Court of Appeals of Ohio
Dec 22, 1970
25 Ohio App. 2d 98 (Ohio Ct. App. 1970)

Opinion

No. 9883

Decided December 22, 1970.

Divorce and alimony — Pleading — Amending alimony petition to include divorce — Amended petition served on defendant and trial had — In-court property agreement by parties — Enforceable, even where not in writing — Or signed by parties — Intention of parties as to provisions.

1. It is not error for a court to permit an amended petition (or complaint) to be filed changing an action from one for alimony only to one for divorce and alimony, where there is service upon the defendant upon the amended petition and the case proceeds to trial upon the amended petition.

2. An in-court agreement of the parties concerning division of property and alimony adopted by the court as its judgment thereon is enforceable by the court and may be incorporated into the judgment entry even in the absence of an agreement in writing, or an approval of the judgment entry signed by a party or his attorney.

3. Such an in-court settlement agreement is enforceable by the court even where one of the parties to such settlement intended to include additional provisions or limitations which were neither included in the settlement agreement nor expressed by such party at the time of making such agreement.

APPEAL: Court of Appeals for Franklin County.

Mr. Harry Lewis, for appellee.

Messrs.

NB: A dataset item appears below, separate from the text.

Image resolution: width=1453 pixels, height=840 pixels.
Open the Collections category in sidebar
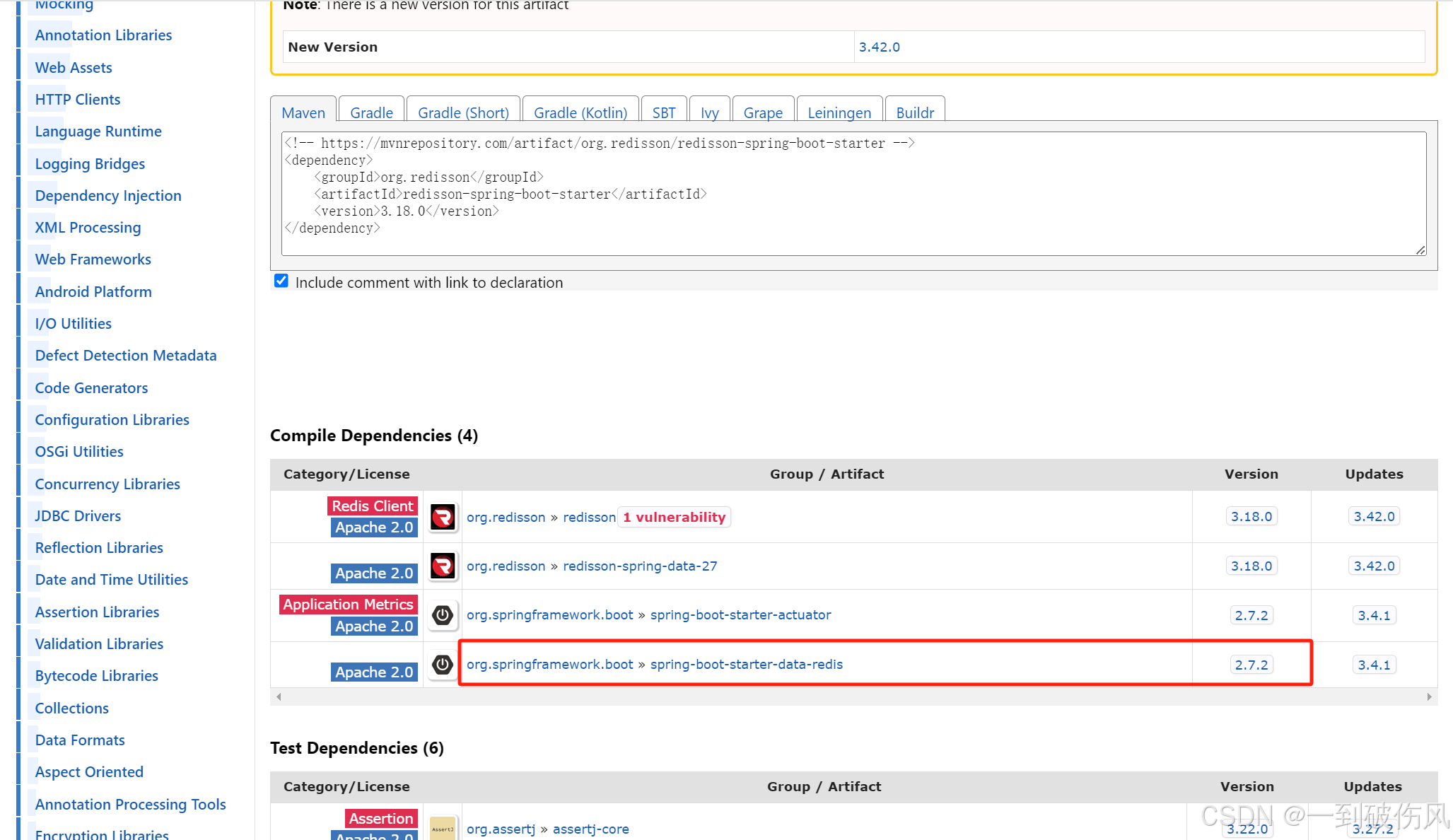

Lucas, Prendergast, Albright, Gibson, Brown Newman, for appellant.


This is an appeal upon questions of law from a judgment of the Franklin County Court of Common Pleas, Division of Domestic Relations, granting a divorce to the plaintiff, appellee herein, and awarding alimony to plaintiff both by division of property and periodic payments.

The defendant, appellant herein, submits two assignments of error as follows:

"1. The trial court erred in permitting the plaintiff to convert a cause of action for alimony only into a cause of action for divorce and alimony by amendment of her petition.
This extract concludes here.